As an agile delivery team, remember that the people in charge of data governance have a difficult job too. They are asked to make tricky decisions, and it’s often not clear what the right approach is, particularly when you’re dealing with complex, sensitive data at scale.
The people in charge of governance are just trying to do the right thing for the whole organisation, balancing the needs of delivery with many different forms of interacting legislation and policy. Being empathetic of their situation goes a long way – just as it does when they are empathetic about your needs too. Remember that being empathetic is an activity not a statement; it’s an active way of relating together, and it takes purposeful effort.
- Whose problem is it? Make it our problem together.
We have heard that some delivery teams view governance as “somebody else’s problem”. This is neither true nor useful. If you do not consider the needs of governance throughout your work, you risk failing at the final hurdle when your project cannot go live because it is not handling data safely. This benefits no-one.
It is key to find the right people to work together with on your project’s governance. If you can’t find them, keep looking – don’t give up! Build the relationship with those people so you understand their key worries about your project, and work together to resolve them. Doing this early means everyone is much happier later, and results in faster delivery.
- Documents are worries. Therapy works.
One of our key theses is that governance is essentially about people rather than documents – so why do all these documents exist? What are they, really?
In our view, governance documents are best thought of as “embodied worries”. Each document that you’re asked to fill in contains sections that individually reflect particular worries that accountable people have about handling data safely. For example, think of how many times you’ve filled in a section on GDPR. These are legitimate worries.
Work directly with your governance people to understand those worries in detail. Talk with them, discuss their concerns (as embodied in the documents) and work with them to understand how to resolve them. I think of this as a kind of “talking therapy” – often it’s only when you discuss a problem that you can (together) understand what lies behind the worry. Then you can start to address it by demonstrating how you’re taking steps that you (together) agree can help.

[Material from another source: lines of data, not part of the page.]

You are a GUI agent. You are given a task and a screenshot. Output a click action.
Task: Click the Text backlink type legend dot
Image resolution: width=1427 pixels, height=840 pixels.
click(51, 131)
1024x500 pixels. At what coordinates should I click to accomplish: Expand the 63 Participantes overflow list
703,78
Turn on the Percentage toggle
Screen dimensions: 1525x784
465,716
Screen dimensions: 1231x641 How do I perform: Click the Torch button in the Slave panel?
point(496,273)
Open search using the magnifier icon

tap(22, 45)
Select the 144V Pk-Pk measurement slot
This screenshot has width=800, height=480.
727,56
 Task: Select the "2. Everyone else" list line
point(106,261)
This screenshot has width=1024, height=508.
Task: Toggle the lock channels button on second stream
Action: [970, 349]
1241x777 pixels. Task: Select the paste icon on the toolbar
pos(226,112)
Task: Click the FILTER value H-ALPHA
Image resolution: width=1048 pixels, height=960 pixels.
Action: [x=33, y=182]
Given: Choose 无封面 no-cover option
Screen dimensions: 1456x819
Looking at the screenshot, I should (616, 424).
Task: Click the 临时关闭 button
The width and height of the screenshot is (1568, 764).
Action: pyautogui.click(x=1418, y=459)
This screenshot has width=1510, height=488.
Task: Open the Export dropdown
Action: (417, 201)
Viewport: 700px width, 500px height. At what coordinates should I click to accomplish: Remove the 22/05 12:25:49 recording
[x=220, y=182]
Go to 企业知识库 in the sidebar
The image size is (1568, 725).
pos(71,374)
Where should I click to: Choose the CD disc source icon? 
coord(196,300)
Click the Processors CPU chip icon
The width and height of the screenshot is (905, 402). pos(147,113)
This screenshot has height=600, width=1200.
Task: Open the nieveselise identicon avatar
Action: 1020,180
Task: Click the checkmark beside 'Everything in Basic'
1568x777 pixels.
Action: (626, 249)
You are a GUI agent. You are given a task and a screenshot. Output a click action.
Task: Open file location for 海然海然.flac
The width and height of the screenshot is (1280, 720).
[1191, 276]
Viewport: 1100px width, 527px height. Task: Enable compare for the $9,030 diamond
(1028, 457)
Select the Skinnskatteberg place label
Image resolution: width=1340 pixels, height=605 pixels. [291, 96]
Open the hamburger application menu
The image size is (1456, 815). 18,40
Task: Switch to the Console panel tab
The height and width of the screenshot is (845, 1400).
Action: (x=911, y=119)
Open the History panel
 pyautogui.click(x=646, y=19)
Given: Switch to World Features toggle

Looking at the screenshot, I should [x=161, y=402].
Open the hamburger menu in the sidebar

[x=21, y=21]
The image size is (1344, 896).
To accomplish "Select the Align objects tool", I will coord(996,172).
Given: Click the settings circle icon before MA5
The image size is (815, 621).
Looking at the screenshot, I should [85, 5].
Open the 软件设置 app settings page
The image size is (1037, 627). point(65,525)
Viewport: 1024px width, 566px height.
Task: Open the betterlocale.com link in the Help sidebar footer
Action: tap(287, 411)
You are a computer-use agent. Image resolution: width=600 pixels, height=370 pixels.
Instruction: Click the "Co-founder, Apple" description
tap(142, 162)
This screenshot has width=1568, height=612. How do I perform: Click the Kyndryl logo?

- Co-create. Prisoners / protestors / passengers / participants.
By working together with governance folks, you create something that means something for both of you. This is a form of the collaboration and co-creation that is so effective elsewhere in agile delivery. Your governance stakeholders are users too.
The “Four P” model (prisoners / protestors / passengers / participants) often used in professional training can be useful here. We ask agile delivery teams to reflect about how they feel when they’re working on governance. Sometimes people will identify with the “prisoner” – feeling trapped and wanting to escape. Sometimes people are “protestors” who disagree and argue that it won’t work, or “passengers” who sit back and hope others take the lead. Our goal is always to be “participants” – people who get involved, take shared responsibility, and help each other to reach the goal.
- Advice and guidance – not “sign this off!”
Imagine how you’d feel if you were asked to sign a contract without knowing exactly what you’re signing! In the same way, asking someone in a governance role to just sign something off is simply wrong.
We often hear that governance folks ask teams to “engage early” – essentially this means “don’t back me into a corner”. Nobody likes being backed into a corner. When we’ve got a difficult thing to do, we need a chance to think and evolve our narrative around it – how to fit it into the wider context, and how to present it to those who also need to be involved.
Asking governance folks for advice and guidance during your co-creation is an excellent way of understanding each other and building your trust together. They often have perspectives on the data and the legislation that are invaluable in helping to understand the wider landscape, and this helps to build better products.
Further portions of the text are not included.